Playlista z wszystkimi wersjami audio artykułów
W rodzinnym życiu radość często kontrastuje z bólem – przez naszą słabość. Trochę jak w Niedzielę Palmową, która z jednej strony częstuje nas entuzjastycznym „Hosanna” przy wjeździe Jezusa do Jerozolimy, a z drugiej raczy opisem Męki Pańskiej.

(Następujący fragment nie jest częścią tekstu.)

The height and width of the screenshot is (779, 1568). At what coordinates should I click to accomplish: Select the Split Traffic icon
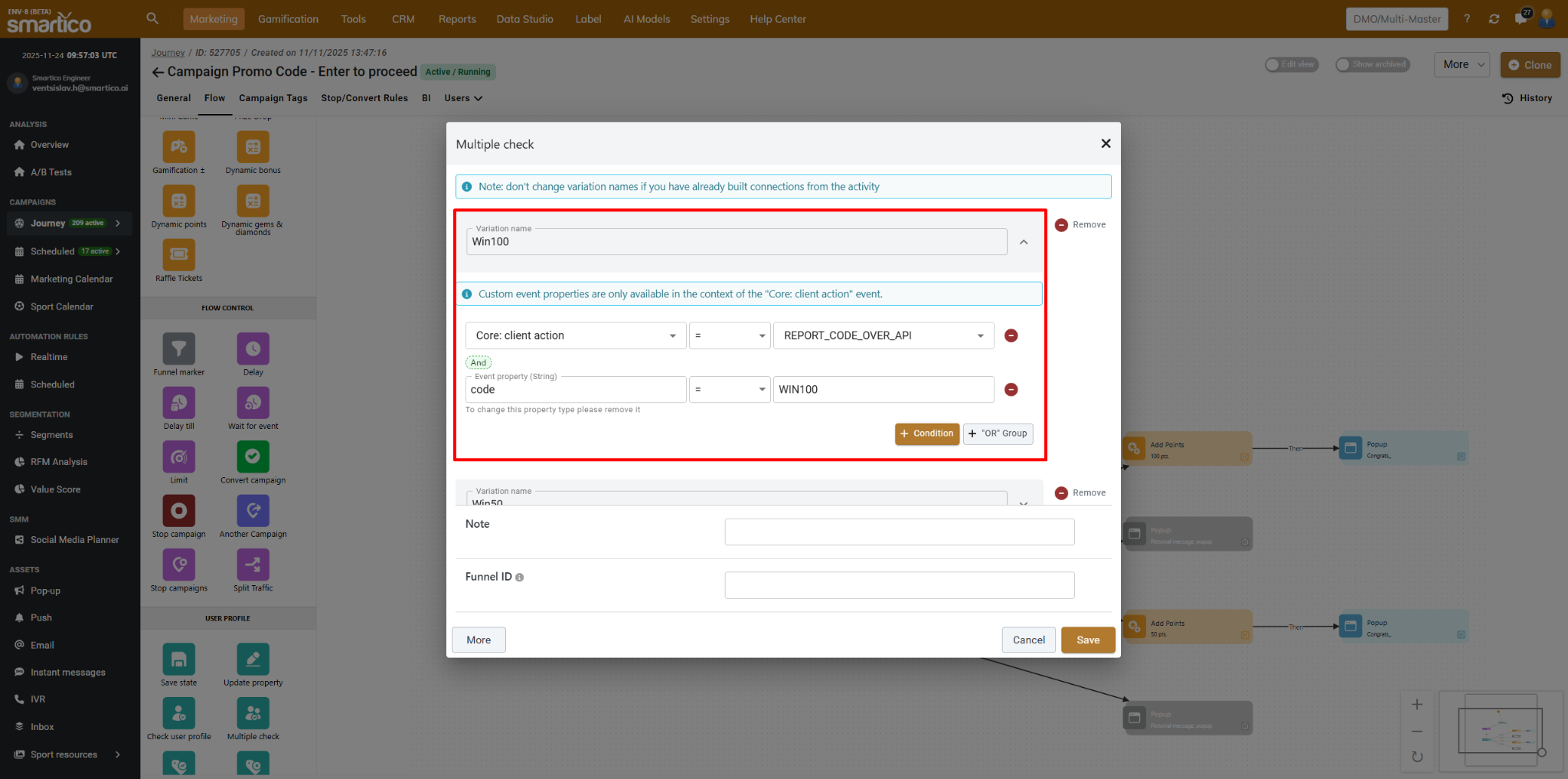pyautogui.click(x=253, y=565)
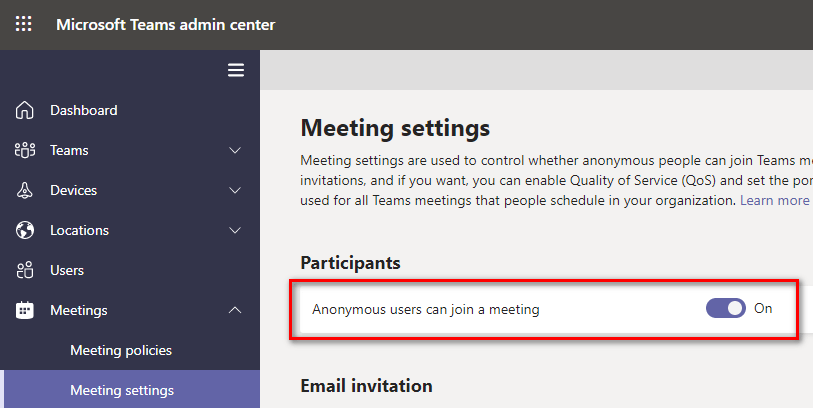Open Meeting policies page
Screen dimensions: 813x408
pos(121,350)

Nie mieściło mi się to w głowie
W Niedzielę Palmową zaczyna się nasz chrześcijański rollercoaster – ten sam tłum, który wiwatuje na cześć Chrystusa wjeżdżającego na osiołku do Jerozolimy, za chwilę będzie krzyczał: „Ukrzyżuj Go!”. Obie te perspektywy łączą się w przeżywanej tego dnia liturgii: mamy radosny pochód z palmami, a za chwilę czytamy opis Męki Pańskiej. Myślę, że mimo wszystko, po ludzku, trudno ten rozziew zrozumieć. Mnie jako dziecku nie mieściło się to w głowie, zwłaszcza w perspektywie zbliżającego się Triduum Paschalnego. Trudno też o większy kontrast między radością a bólem, tym bardziej, że Pan Jezus wie, co Go czeka w Jerozolimie.
Słodko-gorzkie rodzinne życie
Czy jednak nie jest tak, że to, co nie mieści się w logice, w perspektywie naszych konstruktów myślowych, doskonale wpasowuje się w nasze ludzkie, codzienne doświadczenia? Gdy jednego dnia świętujemy nasze małe radości, a następnego dnia dźwigamy codzienny krzyż zaskoczeni kolejnym zwrotem akcji.

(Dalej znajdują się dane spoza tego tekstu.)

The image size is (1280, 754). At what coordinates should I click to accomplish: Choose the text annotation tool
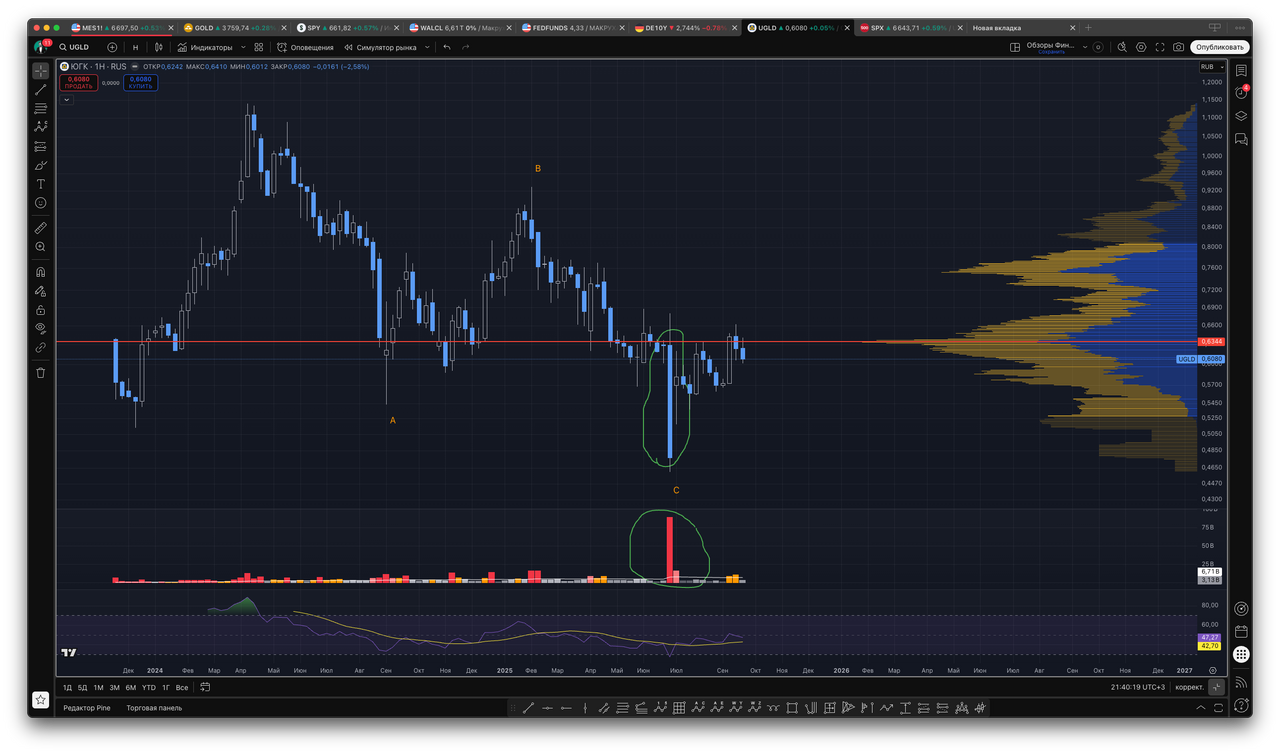click(40, 184)
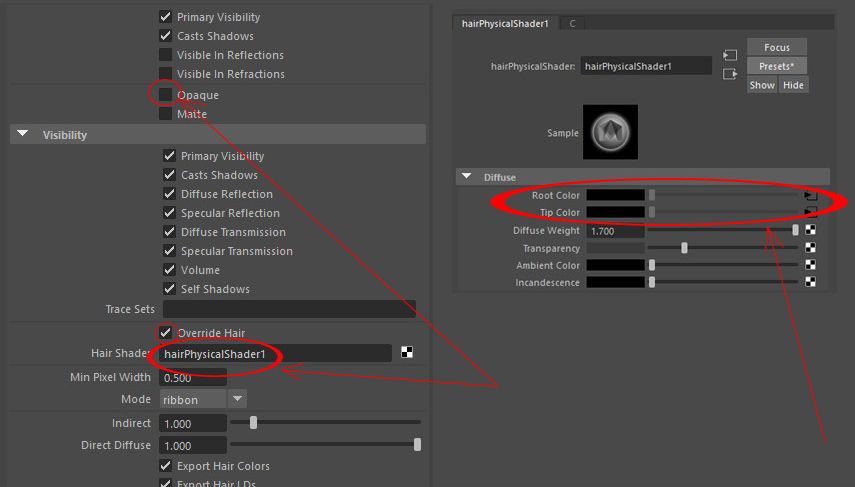Open the Presets* button
855x487 pixels.
pyautogui.click(x=776, y=66)
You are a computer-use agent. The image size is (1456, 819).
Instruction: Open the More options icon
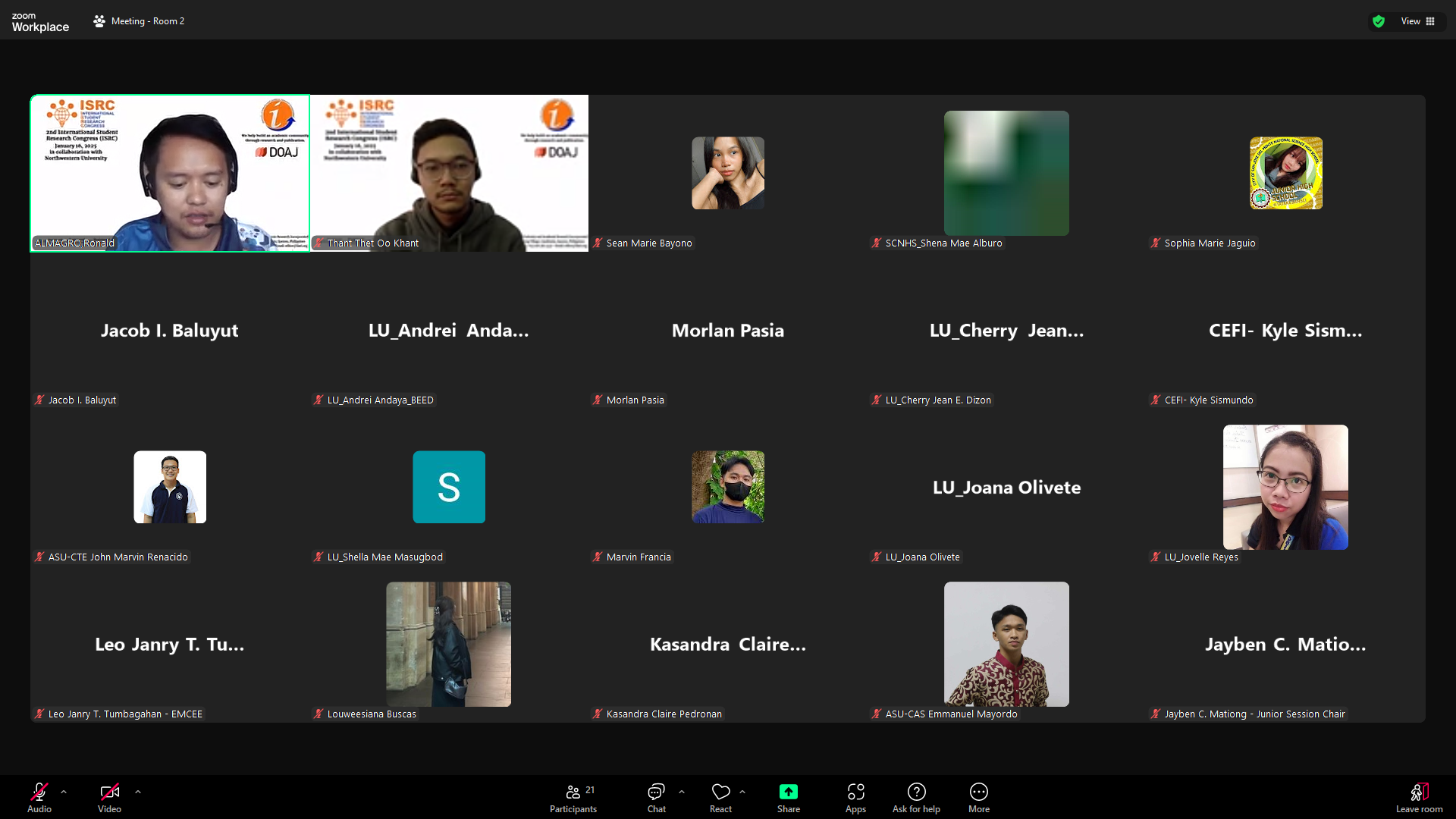coord(978,792)
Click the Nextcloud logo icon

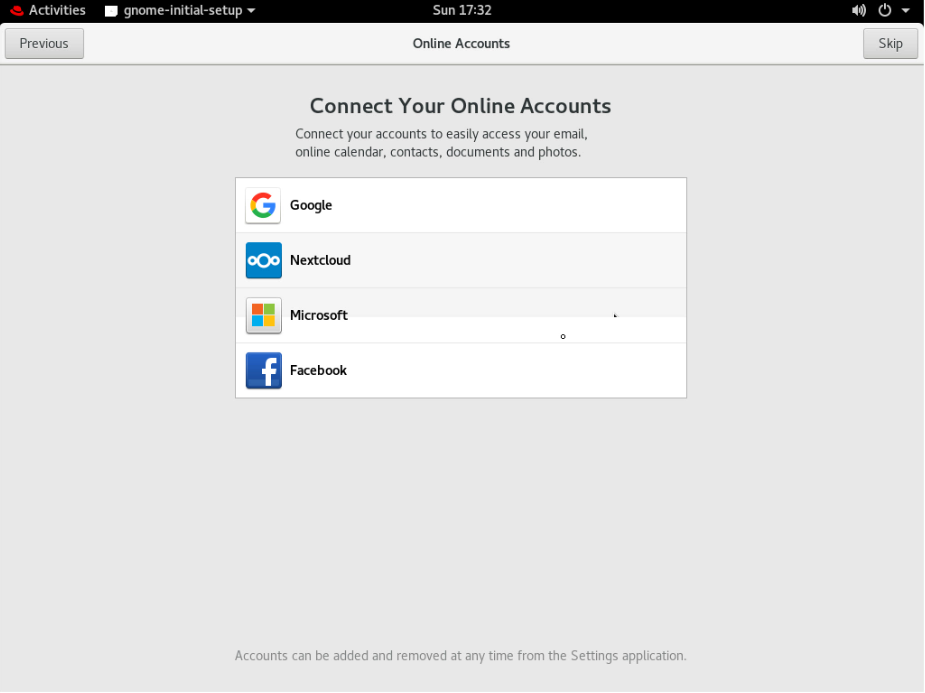263,260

Mówimy często o ironii losu. Ale to nie ironia, lecz doświadczenie pokory. Życie po prostu ma smak słodko-gorzki. W przestrzeni domowego Kościoła przeżywamy tę realność w sposób spotęgowany: tego samego dnia jedno dziecko przychodzi uskrzydlone powodzeniami w szkole, a drugie przeżywa swój ogromny smutek. Jednemu powinęła się noga, drugiemu udało się osiągnąć wymarzony sukces.

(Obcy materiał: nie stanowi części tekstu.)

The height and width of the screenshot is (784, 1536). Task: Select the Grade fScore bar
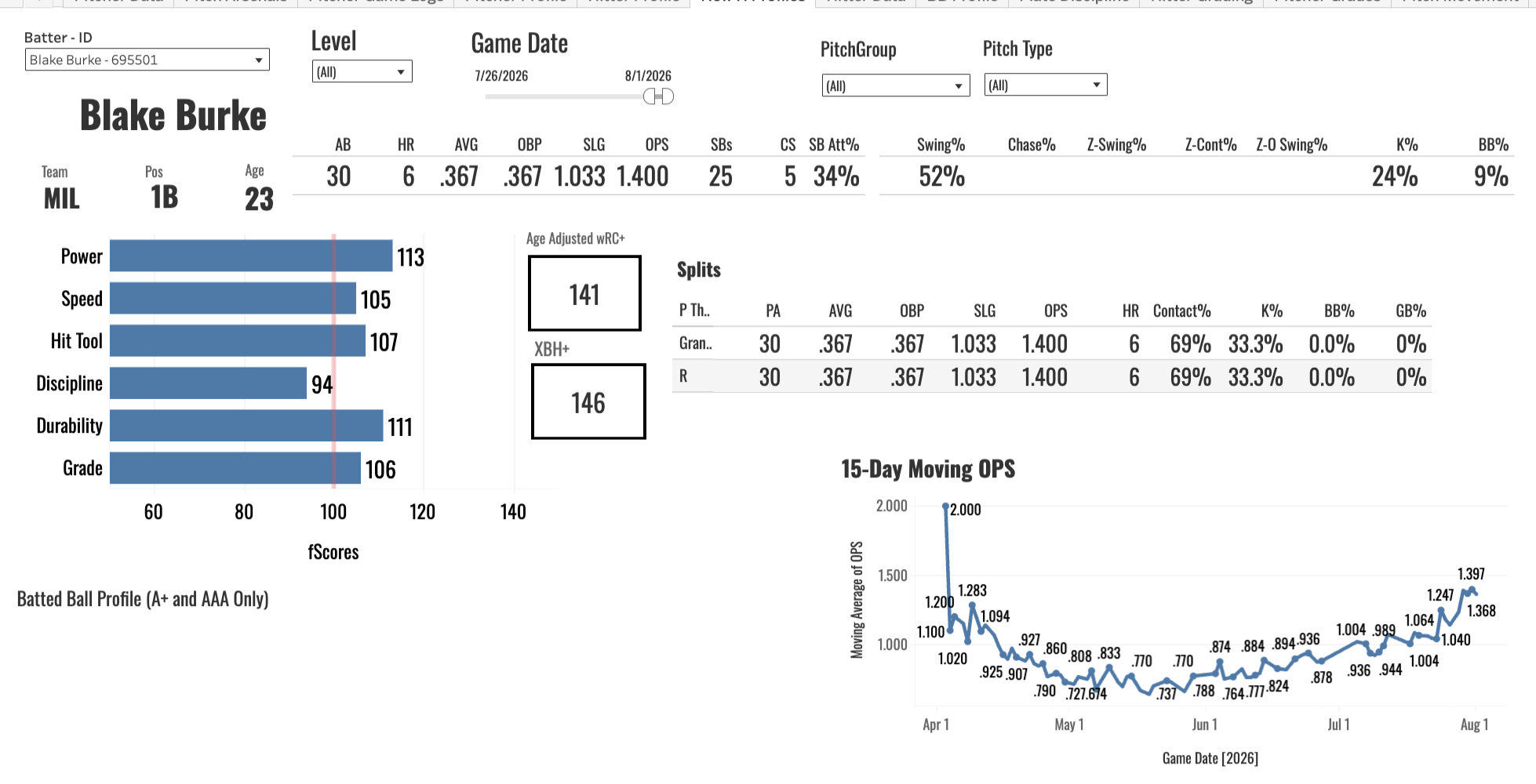tap(235, 467)
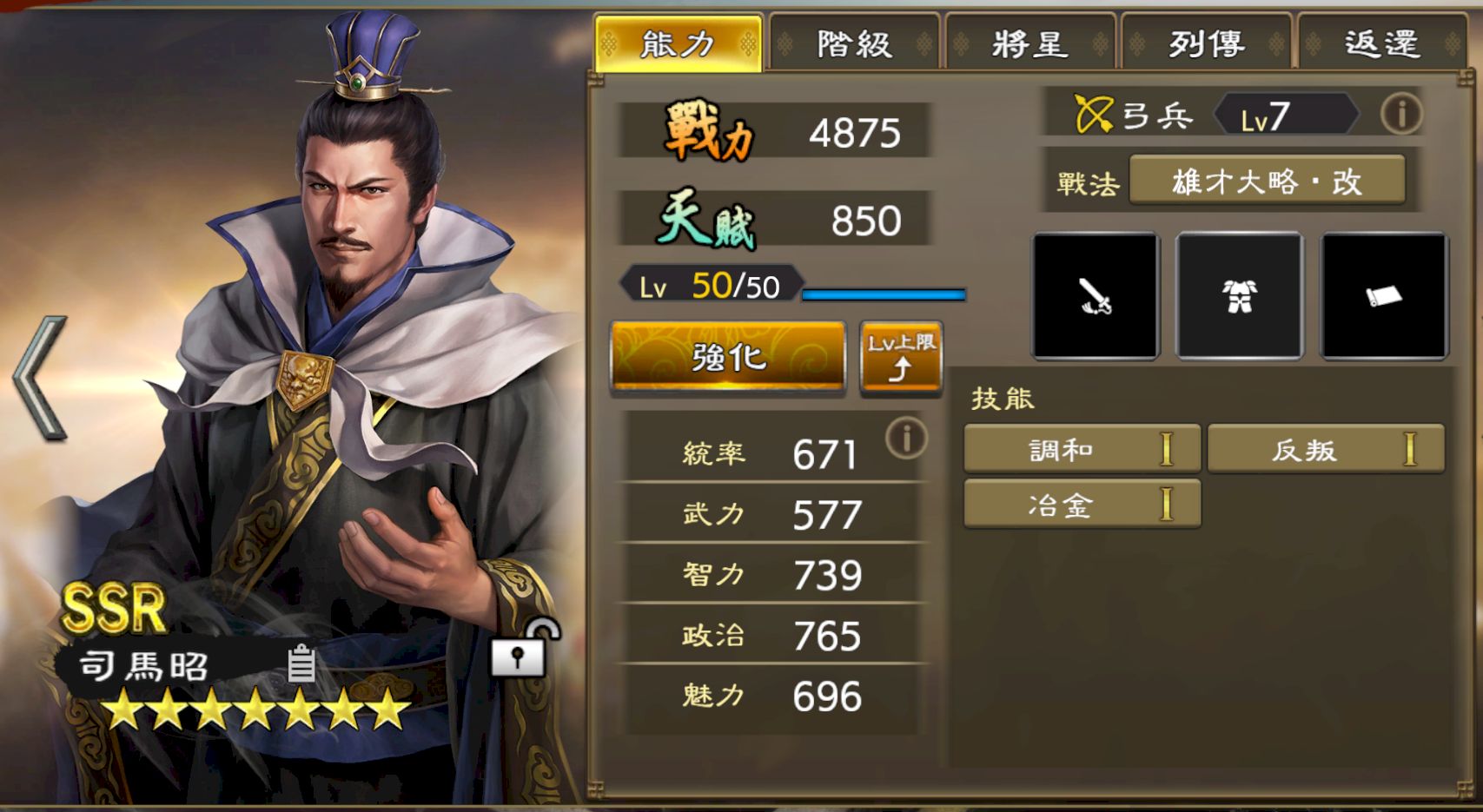Switch to the 將星 tab
The height and width of the screenshot is (812, 1483).
[1029, 43]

Jako rodzic muszę być obecny i w tym pierwszym, i w tym drugim doświadczeniu. Być obok tego, które potrzebuje umocnienia, i świętować radość z tym, które właśnie w tym momencie jest na świeczniku i chce być dostrzeżone. Co więcej, chciałbym, by i dzieci wzajemnie dostrzegały siebie – i w radości, i w cierpieniu. By nie zamykały się we własnym doświadczeniu.
Moje emocje wzięły górę
Czasem pogodzenie tego wydaje się karkołomne, wręcz niemożliwe. Nie dalej jak tydzień temu musiałem odbyć zagraniczne wojaże, prowadząc przez weekend zajęcia ze studentami. Było tego wszystkiego dużo. Do tego powrót z niedzieli na poniedziałek, kilka zarwanych nocy, emocje związane z barierą językową, z odprawą na lotnisku, a zaraz, za chwilę, trzeba normalnie iść do pracy. Po powrocie – wiadomo – każde z dzieci miało potrzebę podzielenia się przeżyciami ostatnich dni. Przyznam, że byłem zbyt zmęczony i nie najlepiej to wyszło. Emocje kilku dni wzięły górę.
Pełnokrwiste chrześcijaństwo
Pozornie przeżywanie radości jest łatwiejsze, ale sytuacje, jak ta powyżej, pokazują, że nie zawsze. Mamy tendencję do zamykania się w kręgu własnych emocji. Radość też wymaga wysiłku i zaangażowania. A chrześcijaństwo uczy nas przeżywania naszego życia w pełni. Bylibyśmy ubożsi, skazując się na wieczną wesołkowatość, ale też adekwatnie – w życiu chrześcijanina nie ma miejsca na cierpiętnictwo i ponuractwo. Świat potrzebuje radosnych chrześcijan, bo świat potrzebuje nadziei, a prawdziwa radość bierze się właśnie z optyki pełnej nadziei, wychylonej ku perspektywie zmartwychwstania i zbawienia.